Choosing a random order is not a good idea, because there is a chance that both possibilities would eventually get inserted, and what would that mean?
We are just now going into the development of this very feature. And I have a feeling we have not taken this into the consideration. Thank you for saving us hours!
Basically, there is a single row, single column model too. I don’t think it’s performance would be good for anything but pairwise friend testing.
Basically any operation with the commutative property and a wide enough range to avoid collisions works. “Sort them and make them a tuple” is just an intuitive function with the commutative property that implicitly has the range needed.
Modeling such concepts in a relational model to me is only half of the equation. The real challenge is how to represent the numerous constraints (rules) between concepts and other logic, without the codebase evolving into a big ball of mud as size and complexity increase?
You could have single-row “core” table and then create view for simulating two-row view to simplify queries (my friends are friends where user_1 = my_id). This would provide best of both of the two worlds.
That’s true. However if you implement this view through UNION ALL it’s possible that it would be later used in some ad-hoc analytic query and the performance could be non-obvious (and hidden by the view). It’s manageable, but it needs to be kept in mind.
The first version of this query was buggy, because I carelessly used the obvious-looking condition “WHERE user1_id = 5 OR user2_id = 5”. This condition is wrong.
For the slower among us, what makes this condition wrong? Is it because the SELECT only gets one of the two user_id values?
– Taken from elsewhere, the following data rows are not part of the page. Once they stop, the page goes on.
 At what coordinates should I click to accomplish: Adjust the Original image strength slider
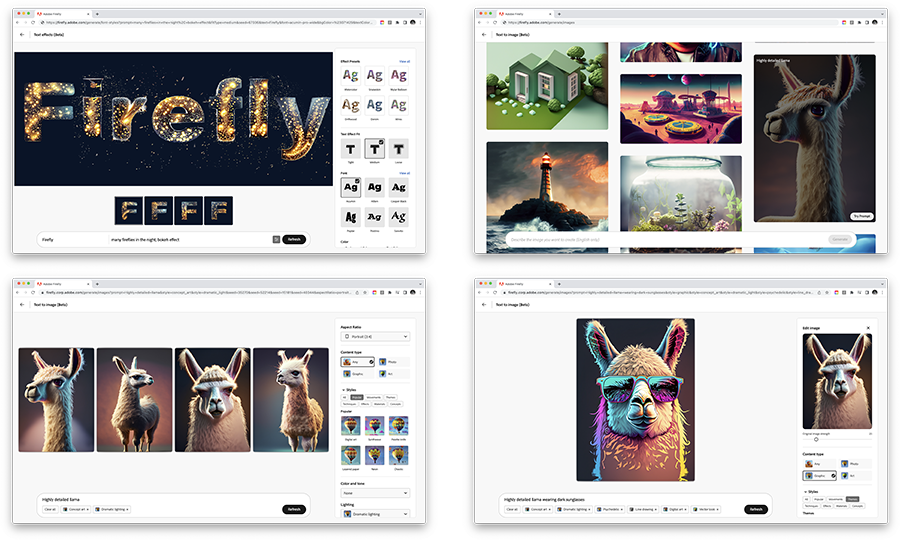coord(816,439)
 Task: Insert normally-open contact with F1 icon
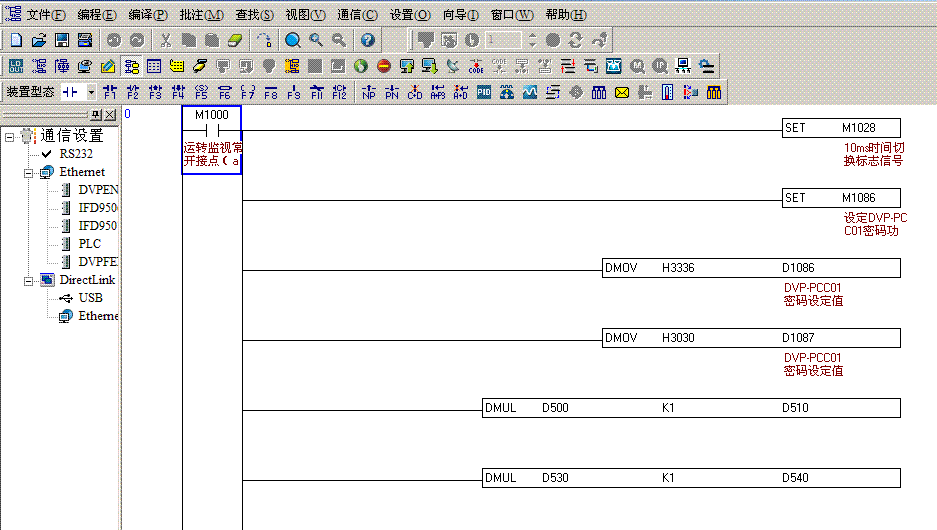pos(109,92)
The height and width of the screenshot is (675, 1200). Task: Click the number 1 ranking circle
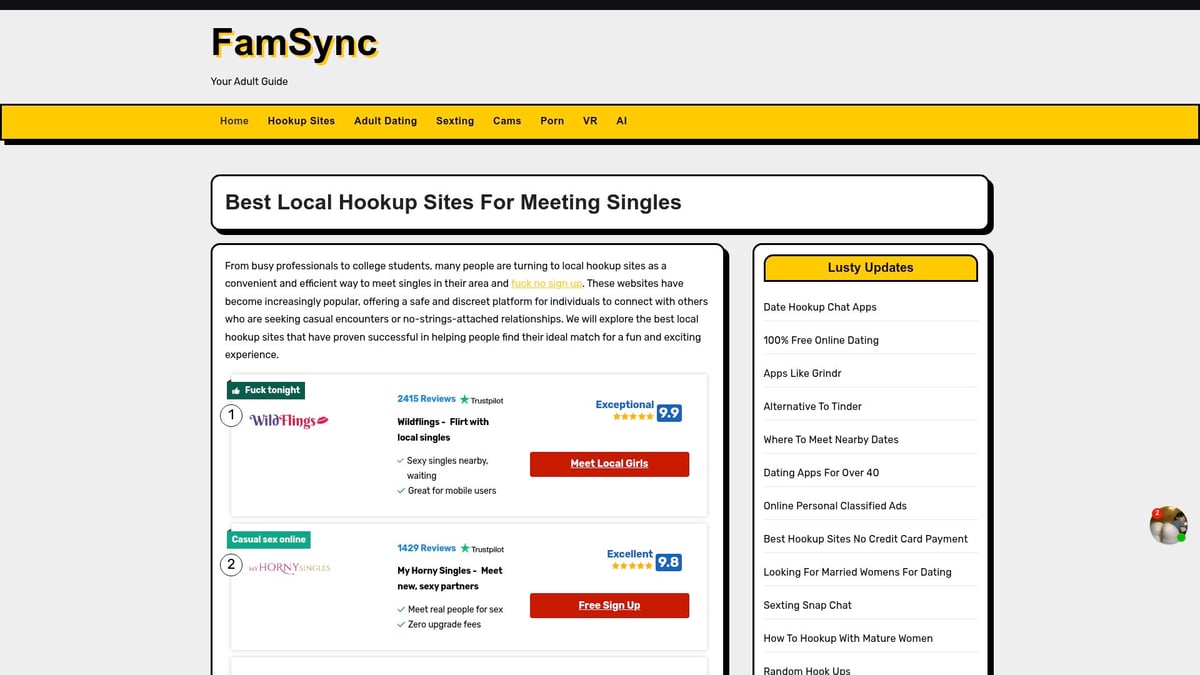[x=231, y=415]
Both of those models frankly feel somehow weird, they go strongly against the usual effortlessness of relational database modeling. Maybe this is because of the additional invariants that are not handled directly by the table structure?
It feels like the “right” approach would be some kind of set type, where the values are collections unique unordered user_ids. Then the table constraint is |set| = 2 and friendship tests are select ... where 5 in set. But I don’t know if any SQL databases have a set data type.
SELECT user2_id
FROM mutual_friendship
WHERE user1_id = 5 OR user2_id = 5
And this version survived several minutes of writing until I realized that it’s wrong.
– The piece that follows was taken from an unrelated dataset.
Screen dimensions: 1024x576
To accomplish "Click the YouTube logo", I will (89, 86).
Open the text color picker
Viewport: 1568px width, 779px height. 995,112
You could rewrite it something like (as suggested on Reddit):
SELECT CASE user1_id WHEN 5 THEN user2_id ELSE user1_id END
FROM mutual_friendship
WHERE user1_id = 5 OR user2_id = 5
I guess the idea of that sentence is that this “double-part” complexity needs to live somewhere, and any query would be somewhat awkward. Maybe I should rewrite it a bit better.
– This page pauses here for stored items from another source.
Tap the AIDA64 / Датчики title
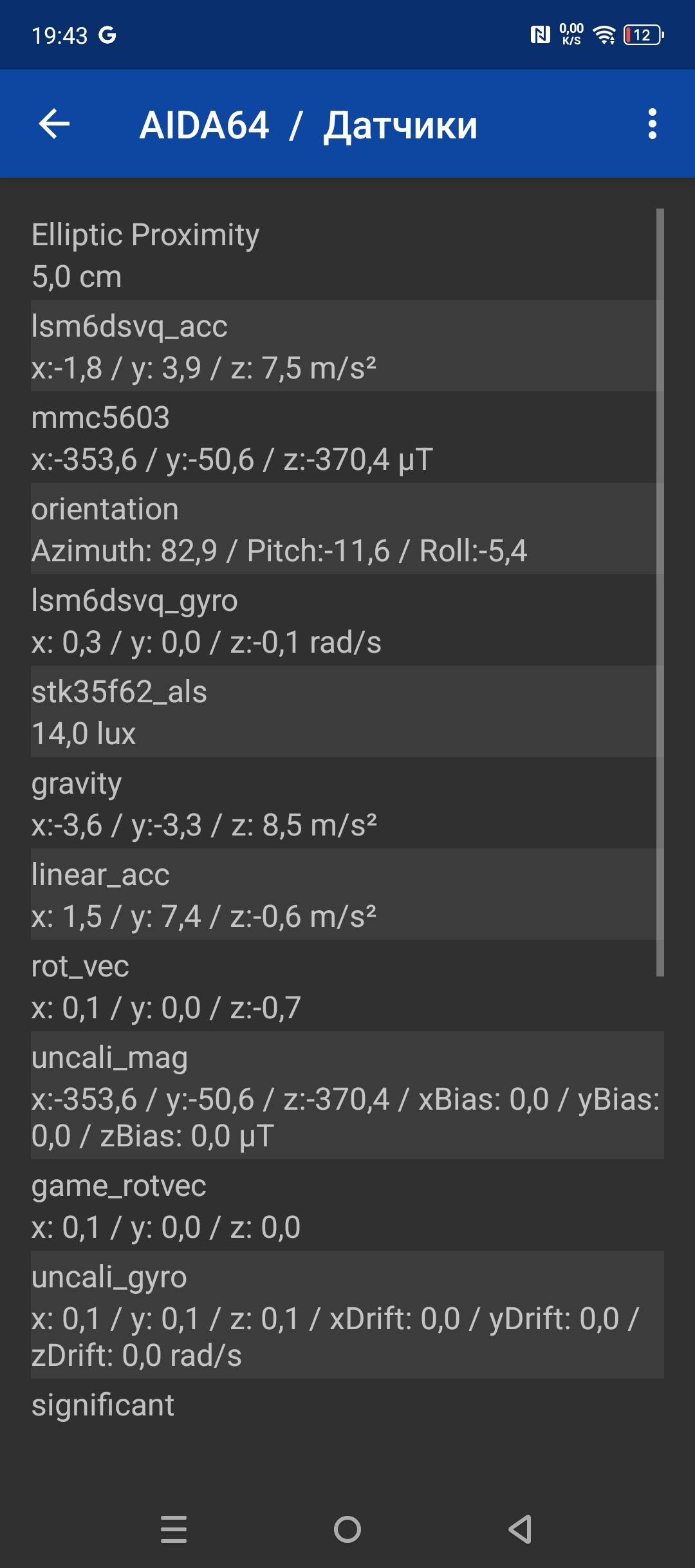The width and height of the screenshot is (695, 1568). coord(308,125)
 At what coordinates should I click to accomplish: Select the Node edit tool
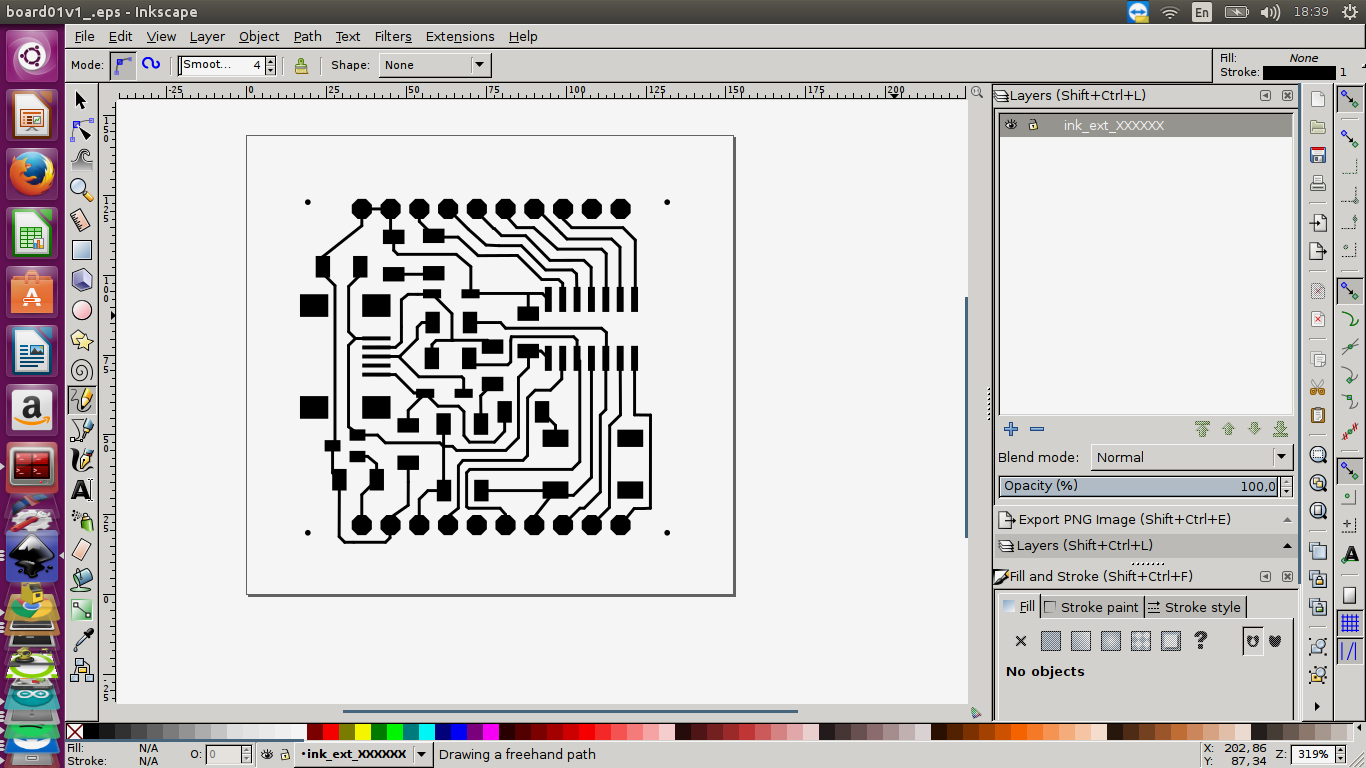82,131
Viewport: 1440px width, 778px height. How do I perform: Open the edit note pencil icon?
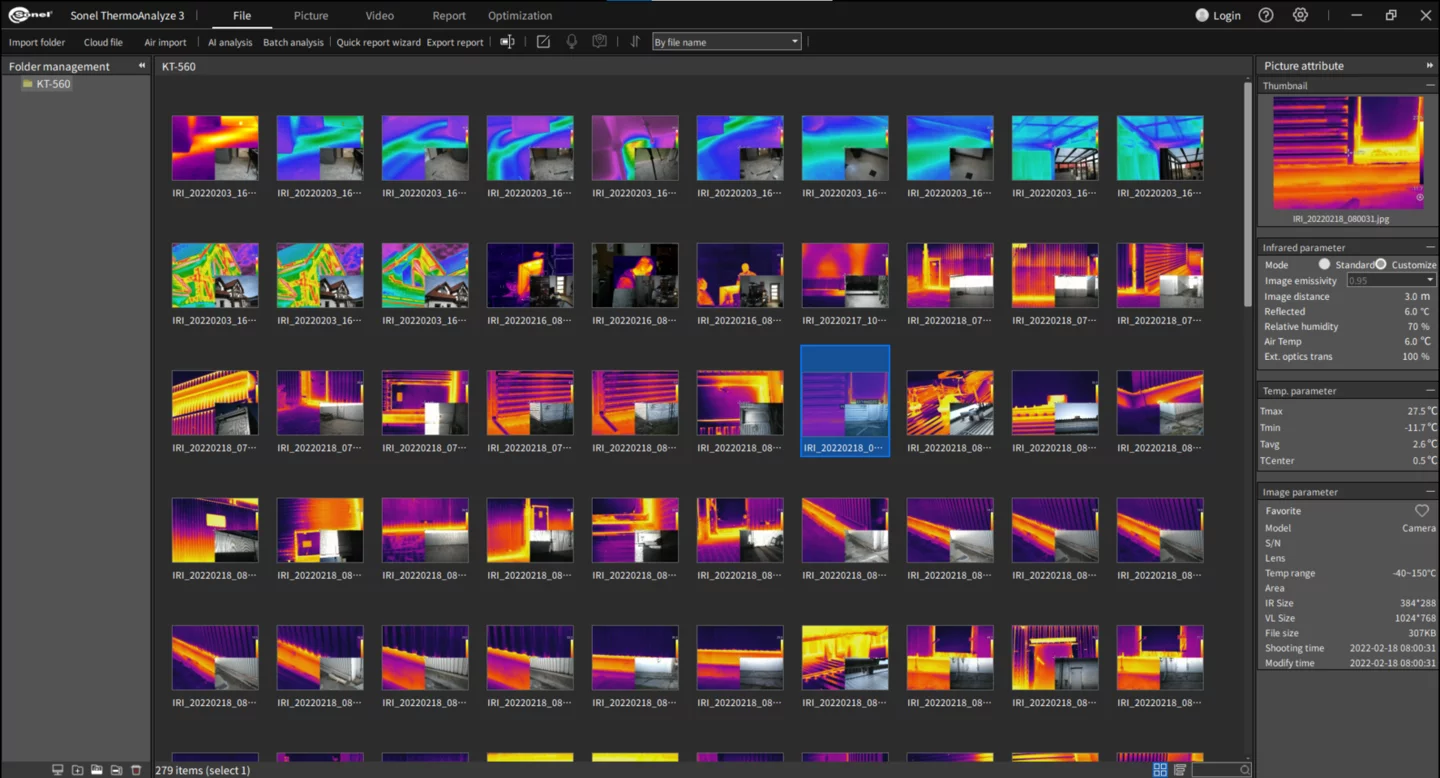point(543,42)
It feels like the “right” approach would be some kind of set type
I tried playing with that idea, but so far all attempts, when compiled to a classic relational framework (scalar columns), do not become more beautiful.
My idea was also that maybe we should just treat each friendship as a ordered tuple (with tuple-typed columns), but that does not allow elegantly querying list of friends.
if you don’t have any other fields in the friendship table, maybe it’d make sense to store the undirected friendship edge as two rows in the table. An undirected graph with edges (v, u) can be converted to a directed one if you store two symmetric edges (v -> u), (u -> v). You can still INSERT and DELETE like now, and you can manage the symmetric edge with triggers. Perhaps this approach will simplify all those things that appear because of symmetry. I know you say this in the article, but n versus 2n isn’t that big a deal.
This came up for me in a prototype app about ten years ago. I found that I needed to represent the asymmetrical relation, whether or not the UI displayed it, because to verify a mutual friendship you have to get both people to attest to it.
In other words, I had to model “A claims to be friends with B” in the database. I added this relation when a user indicated they were friends with another user. But the important property (for the UI and for access control) was still mutual friendship, so I queried for “ A claims to be friends with B and B claims to be friends with A”.
I have trouble imagining how you’d prove that two users were mutual friends without a two-step process like this.
You could do it that way. But in my app there was meaning to the unidirectional “follow” relationship, and the “mutual friends” one was composed of a pair of “follows”.
A potentially silly third option might be to have a table dedicated to relationships (id, timestamps, notes, status, etc.) and then a join table to link users to relationships in (user, relationship) tuples. I think that’d solve the “which id comes first” problem, and is probably the more normalized version still.
CREATE TABLE friendship (
id UUID PRIMARY KEY DEFAULT gen_random_uuid(),
metadata JSON NOT NULL DEFAULT '{}'::JSON,
created_at TIMESTAMPTZ DEFAULT now()
);
CREATE TABLE friends_friendship_join(
friend_id UUID NOT NULL,
friendship_id UUID NOT NULL
)
# assume a 'friend' table that has some id column.
That make more sense?
And then you just have however many entries in friends_friendship_join are needed to specify the friendship (typically 2, but you could go higher or lower depending on business needs).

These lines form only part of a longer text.